The face of student activism on Florida A&M University’s campus has changed over the years.
With growing concerns of issues detrimental to the student body along with needs not being met, students wonder if they can really make a difference.
Students are fed up and frustrated with current issues including block tuition, inadequate campus parking and the lack of available computers in the library, just to name a few.
FAMU Art professor Omar Thompson said he couldn’t count how many times he’s heard a student say, “I just want to get outta here.”
Thompson stressed how students can make FAMU better for those to come.
“You have power. Your parents have power. Start a petition or write a letter…when you see a bad situation, do something about it,” Thompson said.
Ashley Childs, a senior psychology student shared the sentiment of many on campus.
“I think people should be concerned, but personally I don’t have the time. People have complained about financial aid for years and nothing has happened. I don’t have the energy to fight if the outcome is always going to be the same,” Childs said.
Though some are discouraged about voicing their opposition, and taking matters into their own hands, FAMU students have always been known to be fighters.
The President’s House holds an exhibit that pays tribute to the activism of FAMU students. Articles, yearbooks, pictures and other historical references are on display reminding students of how far FAMU has actually come.
The exhibit displays the Civil Rights Movement in Tallahassee when theaters, restaurants and other public accommodations were desegregated with the help of the Rev. C.K. Steele, the Tallahassee community and FAMU students.
The largest demonstration in Tallahassee history is also featured in the exhibit. March of 2000, more than 11,000 protesters marched on the state Capitol to voice their opposition of the One Florida Initiative.
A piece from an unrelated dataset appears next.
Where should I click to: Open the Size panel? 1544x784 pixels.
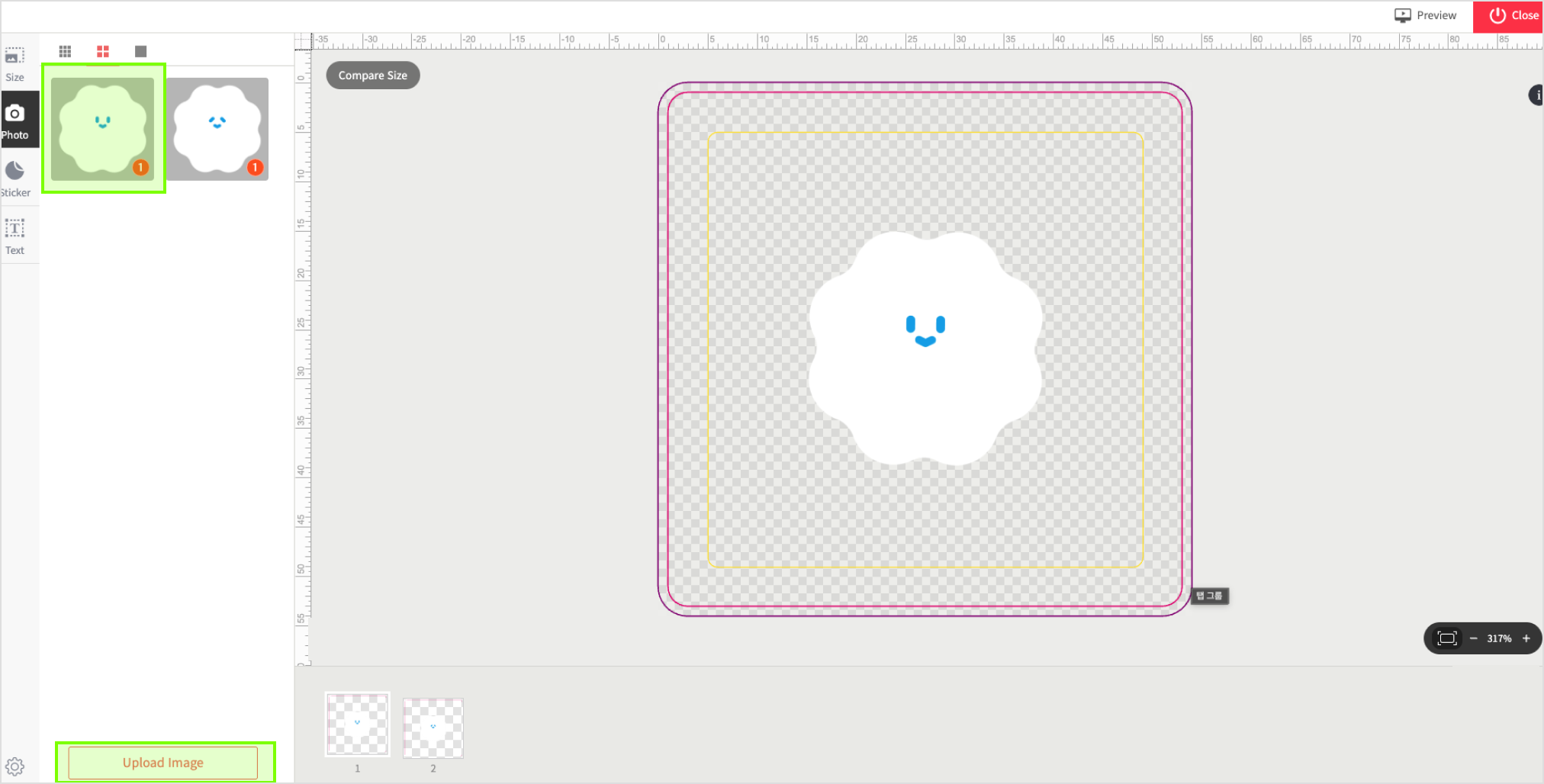14,64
Though the fire isn’t burning as strong due to students’ current attitudes, some degree of passion for a better FAMU and community continues to stay alive.
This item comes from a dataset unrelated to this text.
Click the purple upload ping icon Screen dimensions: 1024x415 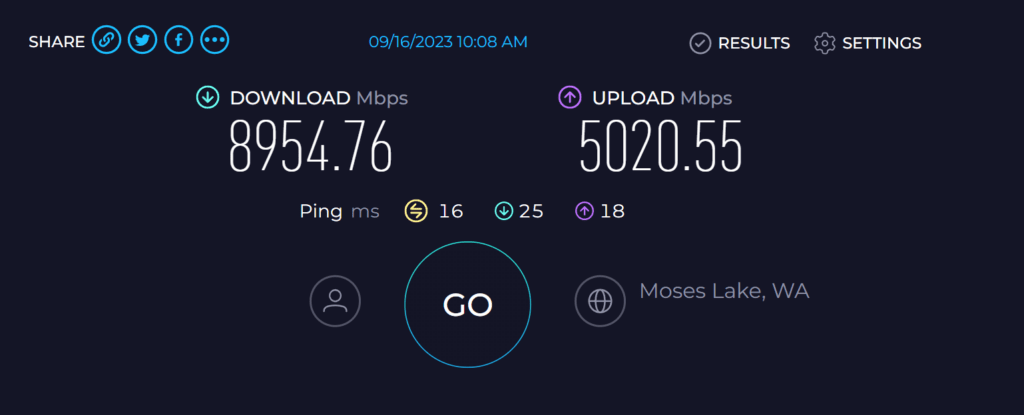584,211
For the presidential election of 2004, students held the “March Out 2004,” which rallied students, community members and leaders together to vote early and combat disenfranchisement.
“I was very proud,” said Commissioner Bill Proctor.
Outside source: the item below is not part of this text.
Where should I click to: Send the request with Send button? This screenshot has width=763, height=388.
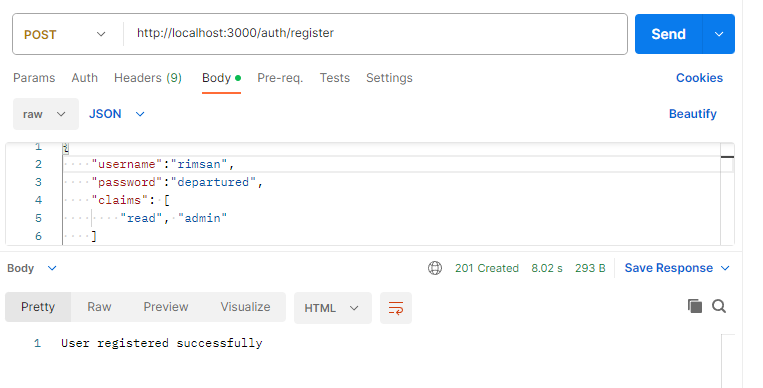tap(669, 34)
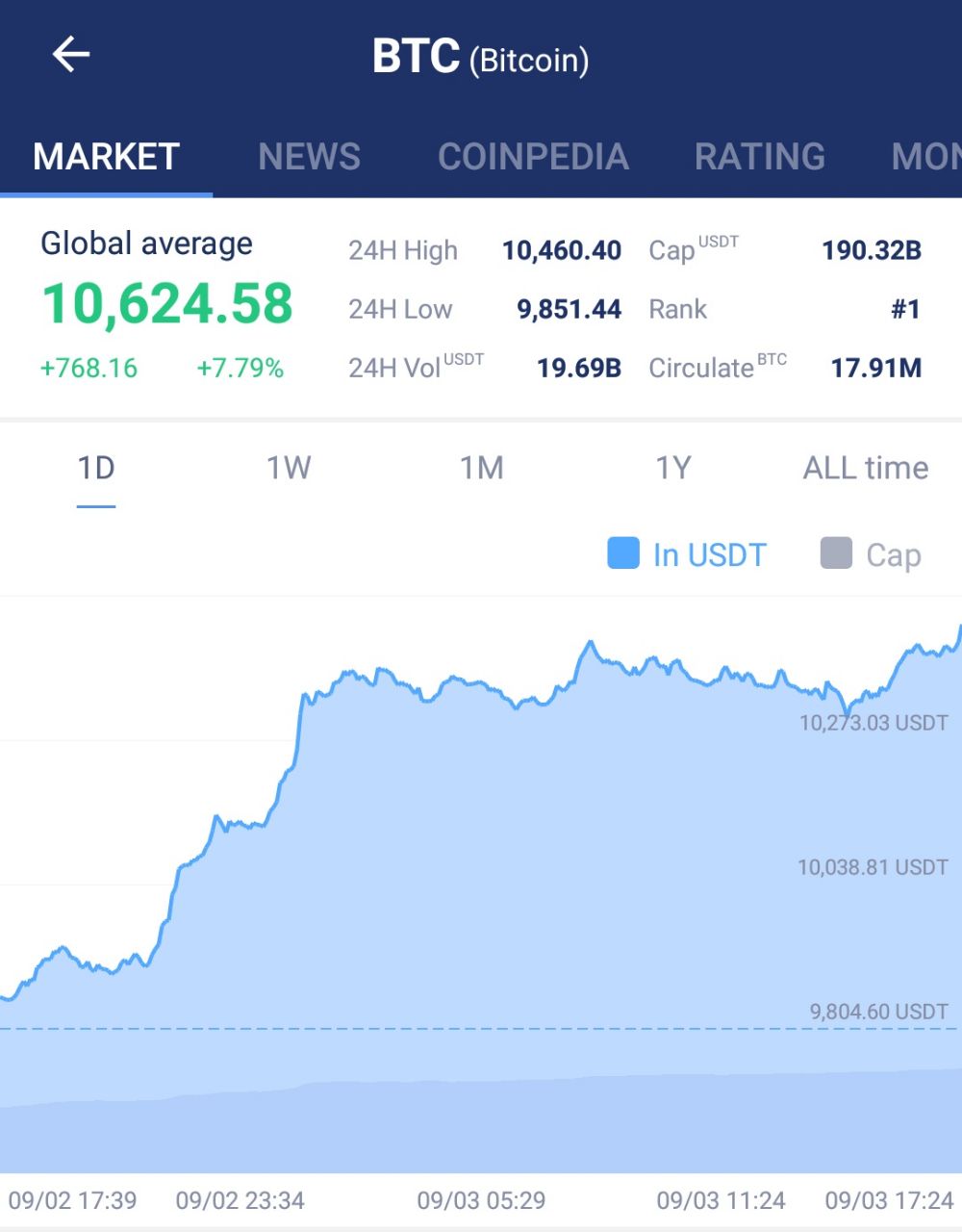The height and width of the screenshot is (1232, 962).
Task: Select the 1M chart range
Action: click(481, 468)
Proctor helped organize the march and believes that he has a great responsibility to motivate students to stand up and speak up for themselves.
Teachers are not alone in motivating students to speak out and familiarize themselves with their rights.
Entertainment attorney, L. Londell McMillan spoke to a mass of people at the Leon County Courthouse for a John Kerry and John Edwards rally a few days before the “March Out 2004,” to encourage early voting.
As an advocate for human and artists’ rights, he said students should be prepared by knowing their rights.
Leaders on campus explained what it may take for students to become active in what they believe in.
“Students have to feel like someone is actually listening to them,” said Virgil Miller, FAMU student government president.
Miller went on to say that it would be more effective if students take advantage of their government elected officials rather than complain individually among themselves.
“My hope is that students are never satisfied.
That’s something I live my life by; that I’d never be satisfied with the current situation.
Things can always be better and when you’re never satisfied, you’re always working to make things better,” Miller said.